#### 演習:
1: ヘス投手の回復に関する記事の内容を2文で要約せよ。
2: ヘス投手の回復に関する記事を、最後の段落の後から書き継げ。

#### 本文抜粋:
┌────────
レイズとマイナー契約の28歳右腕・ヘス がん治療を受けて回復中

昨年10月、メジャー通算62試合に登板して6勝を挙げた実績を持つ右腕デービッド・ヘス(28歳)は、医師によって胸部にがん性の胚細胞腫瘍が発見され、化学療法を受ける予定であることを公表した。それから3カ月半が経過し、ヘスは順調に回復している。昨年11月にレイズと再契約(マイナー契約)を結んでおり、スプリング・トレーニングにも参加できる予定だ。ヘスによると、レイズがマイナー契約を与えてくれたことによって、安心して治療を受けることができたという。

昨シーズンが終了して数日後、ヘスはランニングに出かけた。ところが、いつも以上に息が切れる。ヘスはこれを新型コロナウイルスのせいだと考え、「もしかしたら知らないうちに感染して発症し、それがこのような影響を与えているのかもしれない」と思った。

翌朝、ヘスはシャワーを浴びているときに血を吐いた。妻のデビンはパニックになり、家族も心配した。緊急治療室で一連の検査を受けた結果、腫瘍が心臓と肺を圧迫していることが判明。医師から「この腫瘍が2年くらい前から、あるいはもっと前から成長していたと思われる」と告げられた。

「死んでいたかもしれない、と言われたよ」とヘス。「心臓と肺が圧迫され、血流が本来の形で心臓に行くのを妨げ、気管を塞いでしまっていたんだ。本来の10%くらいしか機能していないような状態だったんだよ」と語ったが、すでにキャンプに向けた身体づくりを再開しており、「思っていたよりも順調だ」と手応えを感じている。
└────────
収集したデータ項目
┌────────
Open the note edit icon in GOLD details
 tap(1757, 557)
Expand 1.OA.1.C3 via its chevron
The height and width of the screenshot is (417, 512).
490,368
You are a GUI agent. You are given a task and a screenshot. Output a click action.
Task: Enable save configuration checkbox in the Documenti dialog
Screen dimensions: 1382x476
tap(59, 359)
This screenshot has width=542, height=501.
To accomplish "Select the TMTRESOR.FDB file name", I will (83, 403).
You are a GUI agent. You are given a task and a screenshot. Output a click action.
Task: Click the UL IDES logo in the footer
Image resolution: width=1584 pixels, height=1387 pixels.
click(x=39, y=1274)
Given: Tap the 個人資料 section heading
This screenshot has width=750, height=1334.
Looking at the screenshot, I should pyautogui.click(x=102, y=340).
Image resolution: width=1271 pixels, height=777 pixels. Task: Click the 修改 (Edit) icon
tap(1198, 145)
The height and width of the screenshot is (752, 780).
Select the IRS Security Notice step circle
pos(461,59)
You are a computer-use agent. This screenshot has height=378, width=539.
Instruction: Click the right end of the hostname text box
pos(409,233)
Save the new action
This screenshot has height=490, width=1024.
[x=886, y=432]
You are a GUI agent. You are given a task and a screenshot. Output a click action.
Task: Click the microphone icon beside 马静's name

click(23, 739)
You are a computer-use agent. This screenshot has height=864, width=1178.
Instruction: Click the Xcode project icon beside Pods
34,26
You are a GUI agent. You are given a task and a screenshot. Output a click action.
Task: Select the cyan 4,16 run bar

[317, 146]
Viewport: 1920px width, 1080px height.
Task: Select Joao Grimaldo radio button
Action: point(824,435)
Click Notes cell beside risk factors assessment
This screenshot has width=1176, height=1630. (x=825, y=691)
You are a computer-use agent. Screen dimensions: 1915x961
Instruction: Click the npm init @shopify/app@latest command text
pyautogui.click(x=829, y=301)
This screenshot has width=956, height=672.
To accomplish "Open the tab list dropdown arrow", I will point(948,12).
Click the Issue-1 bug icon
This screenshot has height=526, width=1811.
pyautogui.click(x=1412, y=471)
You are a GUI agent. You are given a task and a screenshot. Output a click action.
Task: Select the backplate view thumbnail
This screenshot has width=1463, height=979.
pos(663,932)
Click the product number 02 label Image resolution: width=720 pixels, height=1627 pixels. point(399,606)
└────────
#### 解答一覧:
1: 胸部にがん性の胚細胞腫瘍が見つかったことを昨年10月に公表した右腕デービッド・ヘスは、その後順調に回復している。昨年11月にレイズとマイナー契約で再契約しており、スプリング・トレーニングにも参加できる予定だ。

2:
ヘスにとって幸運だったのは、このような状況のなかで新たな仕事を探す必要がなかったことだ。昨年7月にレイズからマーリンズへトレードされ、翌月にマーリンズから放出されてマイナー契約でレイズに復帰。シーズン終了後にFAとなったが、11月にレイズとマイナー契約を結ぶことが決まった。ヘスが「信じられないくらいに素晴らしいチームだ」と語ったように、レイズが様々な面でサポートしてくれたという。

妻や家族、友人やチームメイト、コーチ、ファンなど、手を差し伸べてくれた多くの人々への感謝を絶やさないヘス。「レイズがグラウンドに戻る機会を与えてくれたことは、信じられないほどの安心感だった。僕だけでなく、妻や家族もストレスの多い時期を乗り越えることができた」とチームへの感謝を口にした。